At 2M RPS - a Defining Moment for Linkerd Adoption
CloudCover + ShareChat + Linkerd
- Sharechat with more than 200 million users required a centralized way to manage security, adopt different load balancing and traffic shaping algorithms.
- CloudCover had previously carried out a successful migration to Google Cloud for Sharechat.
- Analyzed and tested various Service Mesh providers, focusing on scalability and ease of implementation.
- Observation at 2 Million RPS at the Linkerd Gateway for one micro-service exceeded all expectations.
Here’s what happened
ShareChat, an Indian Social Media and Networking giant with more than 200 million active users and valued at more than 2 billion USD is spearheading India’s internet revolution.
ShareChat is running the majority of its workload in Google Cloud and uses more than 100 GKE clusters to host its 100+ micro-services and 300+ Kubernetes jobs spread across multiple regions.
To achieve exponential growth, Sharechat needed to scale and allocate resources dynamically. Given the success achieved in the past, re-engaging with CloudCover became a natural choice for ShareChat.

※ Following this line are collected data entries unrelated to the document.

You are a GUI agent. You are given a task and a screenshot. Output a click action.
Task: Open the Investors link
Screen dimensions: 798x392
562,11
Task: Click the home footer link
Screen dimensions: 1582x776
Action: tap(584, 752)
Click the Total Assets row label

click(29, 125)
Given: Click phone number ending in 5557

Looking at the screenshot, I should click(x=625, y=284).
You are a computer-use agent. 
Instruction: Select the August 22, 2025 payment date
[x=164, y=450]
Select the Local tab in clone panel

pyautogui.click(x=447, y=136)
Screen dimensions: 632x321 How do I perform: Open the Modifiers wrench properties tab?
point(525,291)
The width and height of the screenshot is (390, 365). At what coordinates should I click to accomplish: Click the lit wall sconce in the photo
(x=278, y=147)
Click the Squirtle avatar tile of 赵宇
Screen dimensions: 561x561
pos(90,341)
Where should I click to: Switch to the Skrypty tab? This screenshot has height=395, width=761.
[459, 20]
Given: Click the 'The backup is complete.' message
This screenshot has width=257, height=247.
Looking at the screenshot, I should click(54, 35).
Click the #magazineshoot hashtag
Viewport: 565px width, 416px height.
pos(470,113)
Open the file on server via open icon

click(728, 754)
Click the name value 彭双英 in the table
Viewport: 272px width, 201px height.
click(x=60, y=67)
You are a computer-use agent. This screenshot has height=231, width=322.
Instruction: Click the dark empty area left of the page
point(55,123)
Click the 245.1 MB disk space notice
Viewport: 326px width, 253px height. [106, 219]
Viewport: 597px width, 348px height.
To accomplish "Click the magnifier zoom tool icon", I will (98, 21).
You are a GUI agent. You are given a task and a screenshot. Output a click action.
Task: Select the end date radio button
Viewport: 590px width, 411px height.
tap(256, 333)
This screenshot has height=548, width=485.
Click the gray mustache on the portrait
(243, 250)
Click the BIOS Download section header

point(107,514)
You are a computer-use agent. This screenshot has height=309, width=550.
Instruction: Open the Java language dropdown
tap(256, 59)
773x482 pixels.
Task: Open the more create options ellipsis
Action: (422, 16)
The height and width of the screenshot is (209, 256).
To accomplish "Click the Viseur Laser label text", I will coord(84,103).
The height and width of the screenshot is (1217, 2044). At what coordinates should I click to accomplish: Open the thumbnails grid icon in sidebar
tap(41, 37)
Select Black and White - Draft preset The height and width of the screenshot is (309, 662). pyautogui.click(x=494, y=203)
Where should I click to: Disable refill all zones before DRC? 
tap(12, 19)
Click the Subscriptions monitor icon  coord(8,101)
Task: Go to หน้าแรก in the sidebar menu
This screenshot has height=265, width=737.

Complex problems require sophisticated solutions,
CloudCover decided to functionally test and analyze top Service Mesh providers. A top-end Service Mesh can be a game-changer for an application complex in number and depth of services and is fully invested in ramping up it’s Kubernetes infrastructure.
Search for a Service mesh provider for managing 100s of micro-services & k8s began with these 3 properites, a need for dynamic service discovery, a demand for automated locality-based routing or failover & a Lack of visibility and control at the network layer
CloudCover evaluated various service mesh offerings available in the market, including Istio, Tetrate, Linkerd, Consul Connect, Google Anthos Service Mesh, Google Traffic Director, Aspen Mesh and Kuma Service Mesh
CloudCover’s team of highly competent Kubernetes and Service Mesh team includes
11 Certified Kubernetes Administrators (CKA)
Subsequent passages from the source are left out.